By Published On: January 23, 20262.2 min read

Concerns over US fiscal sustainability are gaining renewed attention in global markets, with a growing focus on funding dynamics rather than outright selling of US assets. A recent warning from a senior adviser connected to the People’s Bank of China highlighted the risks posed by rising US deficits and increased debt issuance. The adviser cautioned that these factors could undermine confidence among global investors, especially amid heightened geopolitical tensions and trade frictions that are reshaping capital flows. The core message was that the US’s ongoing dependence on external funding makes it vulnerable to shifts in global demand for dollar-denominated assets.

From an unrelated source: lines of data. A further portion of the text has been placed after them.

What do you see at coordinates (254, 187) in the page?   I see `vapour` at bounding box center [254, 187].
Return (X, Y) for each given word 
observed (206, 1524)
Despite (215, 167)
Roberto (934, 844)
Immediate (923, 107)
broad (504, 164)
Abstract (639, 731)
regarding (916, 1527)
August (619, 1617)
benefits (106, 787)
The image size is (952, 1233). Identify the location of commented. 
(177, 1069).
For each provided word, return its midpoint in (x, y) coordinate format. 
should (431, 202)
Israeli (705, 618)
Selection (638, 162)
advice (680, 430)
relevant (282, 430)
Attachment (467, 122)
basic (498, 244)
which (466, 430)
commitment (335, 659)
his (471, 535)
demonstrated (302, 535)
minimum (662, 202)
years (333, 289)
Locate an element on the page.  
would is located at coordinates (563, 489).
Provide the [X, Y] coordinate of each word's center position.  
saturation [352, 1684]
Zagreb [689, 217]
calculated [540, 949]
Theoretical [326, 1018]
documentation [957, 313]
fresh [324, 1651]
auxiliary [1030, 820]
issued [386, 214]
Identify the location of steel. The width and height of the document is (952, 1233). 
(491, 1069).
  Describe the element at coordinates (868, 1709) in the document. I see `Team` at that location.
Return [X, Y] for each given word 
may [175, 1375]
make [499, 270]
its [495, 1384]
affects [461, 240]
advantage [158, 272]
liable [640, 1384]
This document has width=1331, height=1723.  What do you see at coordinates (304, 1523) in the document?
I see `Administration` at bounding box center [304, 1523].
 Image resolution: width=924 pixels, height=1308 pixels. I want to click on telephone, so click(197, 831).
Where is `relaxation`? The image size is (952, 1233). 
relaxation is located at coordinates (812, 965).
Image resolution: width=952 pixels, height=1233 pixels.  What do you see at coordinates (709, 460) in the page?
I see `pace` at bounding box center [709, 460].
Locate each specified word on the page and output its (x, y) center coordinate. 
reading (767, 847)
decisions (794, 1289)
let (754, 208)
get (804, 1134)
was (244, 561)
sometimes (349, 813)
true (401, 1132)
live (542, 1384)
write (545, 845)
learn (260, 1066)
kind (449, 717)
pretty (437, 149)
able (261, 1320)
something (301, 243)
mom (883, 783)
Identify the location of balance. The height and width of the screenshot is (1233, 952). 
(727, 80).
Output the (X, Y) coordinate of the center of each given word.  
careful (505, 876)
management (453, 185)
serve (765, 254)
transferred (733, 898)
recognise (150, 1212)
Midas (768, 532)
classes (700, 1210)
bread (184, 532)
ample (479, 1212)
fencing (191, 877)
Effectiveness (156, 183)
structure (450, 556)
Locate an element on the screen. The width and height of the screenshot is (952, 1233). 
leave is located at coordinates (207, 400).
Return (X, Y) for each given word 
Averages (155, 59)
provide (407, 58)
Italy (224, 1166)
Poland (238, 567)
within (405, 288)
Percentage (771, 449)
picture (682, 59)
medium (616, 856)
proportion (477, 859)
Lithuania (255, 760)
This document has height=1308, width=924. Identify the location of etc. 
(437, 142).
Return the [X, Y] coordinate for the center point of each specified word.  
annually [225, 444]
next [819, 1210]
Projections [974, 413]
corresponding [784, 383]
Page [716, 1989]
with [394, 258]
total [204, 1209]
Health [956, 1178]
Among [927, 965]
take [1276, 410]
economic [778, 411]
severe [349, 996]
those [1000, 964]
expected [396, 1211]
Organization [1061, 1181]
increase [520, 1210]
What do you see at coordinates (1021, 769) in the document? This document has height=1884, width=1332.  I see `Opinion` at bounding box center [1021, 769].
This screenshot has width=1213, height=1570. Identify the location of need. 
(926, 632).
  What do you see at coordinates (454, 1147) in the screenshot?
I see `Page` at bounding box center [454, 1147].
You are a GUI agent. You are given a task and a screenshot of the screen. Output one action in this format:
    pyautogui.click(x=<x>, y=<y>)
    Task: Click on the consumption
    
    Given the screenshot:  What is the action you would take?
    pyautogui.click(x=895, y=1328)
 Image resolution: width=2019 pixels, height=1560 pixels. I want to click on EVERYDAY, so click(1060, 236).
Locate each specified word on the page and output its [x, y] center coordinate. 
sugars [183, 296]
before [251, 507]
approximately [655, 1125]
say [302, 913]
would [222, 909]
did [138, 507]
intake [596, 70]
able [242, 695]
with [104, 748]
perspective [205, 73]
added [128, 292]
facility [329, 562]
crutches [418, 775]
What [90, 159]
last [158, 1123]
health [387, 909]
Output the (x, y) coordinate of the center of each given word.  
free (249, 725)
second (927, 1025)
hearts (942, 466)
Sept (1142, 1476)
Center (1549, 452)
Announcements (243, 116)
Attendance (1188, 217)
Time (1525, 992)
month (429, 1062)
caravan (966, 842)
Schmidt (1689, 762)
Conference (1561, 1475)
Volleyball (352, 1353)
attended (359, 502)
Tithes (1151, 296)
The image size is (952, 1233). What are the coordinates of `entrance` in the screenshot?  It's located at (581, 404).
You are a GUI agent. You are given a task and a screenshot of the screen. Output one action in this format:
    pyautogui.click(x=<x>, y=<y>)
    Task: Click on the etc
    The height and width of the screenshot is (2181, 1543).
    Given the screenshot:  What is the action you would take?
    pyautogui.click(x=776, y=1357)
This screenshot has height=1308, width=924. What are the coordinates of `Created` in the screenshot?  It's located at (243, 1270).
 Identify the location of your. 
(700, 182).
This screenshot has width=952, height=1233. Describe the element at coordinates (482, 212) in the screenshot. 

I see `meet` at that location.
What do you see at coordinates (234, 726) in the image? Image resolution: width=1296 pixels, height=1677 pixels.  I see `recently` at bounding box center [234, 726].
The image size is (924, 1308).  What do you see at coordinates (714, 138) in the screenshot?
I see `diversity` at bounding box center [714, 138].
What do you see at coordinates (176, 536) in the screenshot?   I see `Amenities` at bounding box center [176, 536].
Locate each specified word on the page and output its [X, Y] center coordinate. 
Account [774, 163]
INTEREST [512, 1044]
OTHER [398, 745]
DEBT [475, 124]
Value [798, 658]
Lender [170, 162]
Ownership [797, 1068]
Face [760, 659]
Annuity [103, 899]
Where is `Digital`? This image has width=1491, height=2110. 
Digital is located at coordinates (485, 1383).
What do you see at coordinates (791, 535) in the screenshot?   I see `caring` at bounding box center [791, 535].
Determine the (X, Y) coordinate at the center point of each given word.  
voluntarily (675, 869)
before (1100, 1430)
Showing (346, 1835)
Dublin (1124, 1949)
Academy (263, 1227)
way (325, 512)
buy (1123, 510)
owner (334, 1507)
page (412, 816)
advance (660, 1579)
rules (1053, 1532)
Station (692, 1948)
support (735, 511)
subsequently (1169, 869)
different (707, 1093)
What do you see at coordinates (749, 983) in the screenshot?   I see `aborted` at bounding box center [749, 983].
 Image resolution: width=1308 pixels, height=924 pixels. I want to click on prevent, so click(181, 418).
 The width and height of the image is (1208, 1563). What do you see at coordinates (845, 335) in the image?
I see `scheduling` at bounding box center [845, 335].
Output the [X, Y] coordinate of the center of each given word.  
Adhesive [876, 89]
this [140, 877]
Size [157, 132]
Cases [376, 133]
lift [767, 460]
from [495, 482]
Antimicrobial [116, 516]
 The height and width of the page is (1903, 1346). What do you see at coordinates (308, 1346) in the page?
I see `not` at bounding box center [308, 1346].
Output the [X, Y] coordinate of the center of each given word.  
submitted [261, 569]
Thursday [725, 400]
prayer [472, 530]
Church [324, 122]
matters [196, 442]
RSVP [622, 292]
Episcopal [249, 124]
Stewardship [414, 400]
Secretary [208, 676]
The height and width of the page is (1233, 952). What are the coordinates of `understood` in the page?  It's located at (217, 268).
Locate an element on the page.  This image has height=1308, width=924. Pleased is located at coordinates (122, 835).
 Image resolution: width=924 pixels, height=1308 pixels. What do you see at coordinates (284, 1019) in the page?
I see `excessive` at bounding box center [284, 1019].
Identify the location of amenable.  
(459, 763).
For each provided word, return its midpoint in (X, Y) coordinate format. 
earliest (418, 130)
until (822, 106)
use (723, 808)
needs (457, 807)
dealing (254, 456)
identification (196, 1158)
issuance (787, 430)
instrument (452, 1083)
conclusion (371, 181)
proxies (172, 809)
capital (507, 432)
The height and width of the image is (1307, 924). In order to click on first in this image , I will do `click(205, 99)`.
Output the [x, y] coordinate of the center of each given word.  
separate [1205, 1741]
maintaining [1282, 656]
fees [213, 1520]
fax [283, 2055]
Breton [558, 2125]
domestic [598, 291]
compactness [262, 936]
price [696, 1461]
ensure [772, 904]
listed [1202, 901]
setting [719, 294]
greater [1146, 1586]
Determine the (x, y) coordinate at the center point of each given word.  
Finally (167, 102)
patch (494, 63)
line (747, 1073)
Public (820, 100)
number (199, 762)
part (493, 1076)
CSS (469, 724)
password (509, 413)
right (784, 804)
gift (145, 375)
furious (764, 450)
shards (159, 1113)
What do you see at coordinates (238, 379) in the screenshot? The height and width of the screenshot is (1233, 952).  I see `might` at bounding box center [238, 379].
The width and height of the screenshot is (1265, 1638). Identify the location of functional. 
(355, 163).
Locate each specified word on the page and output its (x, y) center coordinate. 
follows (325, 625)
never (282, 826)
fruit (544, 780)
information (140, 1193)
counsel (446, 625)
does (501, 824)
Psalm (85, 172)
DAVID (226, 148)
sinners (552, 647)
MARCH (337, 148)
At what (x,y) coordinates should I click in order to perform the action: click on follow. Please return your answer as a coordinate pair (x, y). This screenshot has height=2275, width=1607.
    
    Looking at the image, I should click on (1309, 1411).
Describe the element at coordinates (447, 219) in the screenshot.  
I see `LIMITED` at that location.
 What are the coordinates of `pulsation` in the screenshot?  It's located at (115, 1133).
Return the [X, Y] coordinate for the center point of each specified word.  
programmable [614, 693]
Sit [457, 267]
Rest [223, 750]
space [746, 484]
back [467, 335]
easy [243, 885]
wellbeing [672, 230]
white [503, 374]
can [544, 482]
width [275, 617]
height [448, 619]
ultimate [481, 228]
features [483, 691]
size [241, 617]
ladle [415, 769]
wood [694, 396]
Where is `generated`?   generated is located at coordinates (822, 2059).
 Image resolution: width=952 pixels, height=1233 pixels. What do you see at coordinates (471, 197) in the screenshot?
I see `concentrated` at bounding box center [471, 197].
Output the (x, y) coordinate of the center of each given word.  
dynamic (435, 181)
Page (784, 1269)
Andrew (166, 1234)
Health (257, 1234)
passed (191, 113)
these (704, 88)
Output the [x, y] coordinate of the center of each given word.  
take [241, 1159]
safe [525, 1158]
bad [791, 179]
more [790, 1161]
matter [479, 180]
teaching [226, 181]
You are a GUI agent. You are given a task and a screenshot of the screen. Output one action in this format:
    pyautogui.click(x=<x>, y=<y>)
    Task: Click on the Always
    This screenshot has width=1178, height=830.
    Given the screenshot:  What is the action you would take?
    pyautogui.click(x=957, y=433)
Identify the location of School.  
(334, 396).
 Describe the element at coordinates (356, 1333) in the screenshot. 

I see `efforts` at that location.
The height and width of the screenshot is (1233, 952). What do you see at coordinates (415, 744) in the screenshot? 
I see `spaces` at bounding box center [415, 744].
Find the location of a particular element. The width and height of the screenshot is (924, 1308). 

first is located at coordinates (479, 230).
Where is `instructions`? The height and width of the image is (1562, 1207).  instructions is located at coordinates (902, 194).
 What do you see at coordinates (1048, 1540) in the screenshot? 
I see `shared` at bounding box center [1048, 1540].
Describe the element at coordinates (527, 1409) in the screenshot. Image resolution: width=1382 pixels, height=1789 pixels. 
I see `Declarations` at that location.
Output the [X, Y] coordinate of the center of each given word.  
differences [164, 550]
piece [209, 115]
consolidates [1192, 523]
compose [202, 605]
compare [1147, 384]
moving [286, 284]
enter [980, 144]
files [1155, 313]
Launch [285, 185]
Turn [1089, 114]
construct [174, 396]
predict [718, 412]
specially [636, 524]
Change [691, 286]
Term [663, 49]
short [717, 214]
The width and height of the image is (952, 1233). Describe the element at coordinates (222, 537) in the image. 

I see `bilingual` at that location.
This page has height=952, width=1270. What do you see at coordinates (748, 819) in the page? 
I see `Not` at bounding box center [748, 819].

Supporting this perspective, new analysis from UBS challenges the common narrative of “sell US” trades as the main threat. UBS emphasises that fiscal crises rarely result from mass selling of government debt. Instead, the real danger lies in the reduction or sudden withdrawal of marginal buyers who fund ongoing deficits. In other words, the problem is not bond sell-offs themselves but a drying up of funding inflows, which leads to higher borrowing costs and a loss of confidence.

Historical examples reinforce this distinction. The UK gilt crisis in 2022 and Greece’s sovereign debt crisis a decade earlier were not caused by large-scale liquidation of bonds. Rather, these crises emerged when investors stopped rolling over debt or purchasing new issuances at prevailing yields, causing sharp increases in borrowing costs and triggering policy upheavals.

This funding vulnerability is particularly relevant for the United States. Unlike Japan—which finances much of its government debt through domestic savings—US fiscal deficits depend heavily on foreign capital inflows. A sustained decline in overseas demand, whether due to political risks, concerns over long-term debt trajectories, or portfolio shifts, could push US yields higher even if current holders of US debt do not actively sell.

In contrast, Japan’s debt is largely financed domestically, providing it with greater protection against sudden changes in global funding sentiment despite having a high debt-to-GDP ratio. This difference explains why economies relying on external financing may experience sharper market stress when funding conditions deteriorate.

Taken together, the warnings from the PBOC adviser and UBS analysis underscore a key truth: risks to fiscal sustainability arise when confidence in future funding weakens. For forex traders, the critical issue is not an immediate sell-off in US government bonds but whether global investors will continue to finance growing US deficits at reasonable costs. This question is becoming increasingly important as US debt issuance expands and global financial conditions tighten.

While these risks merit attention, markets remain far from a crisis scenario at present.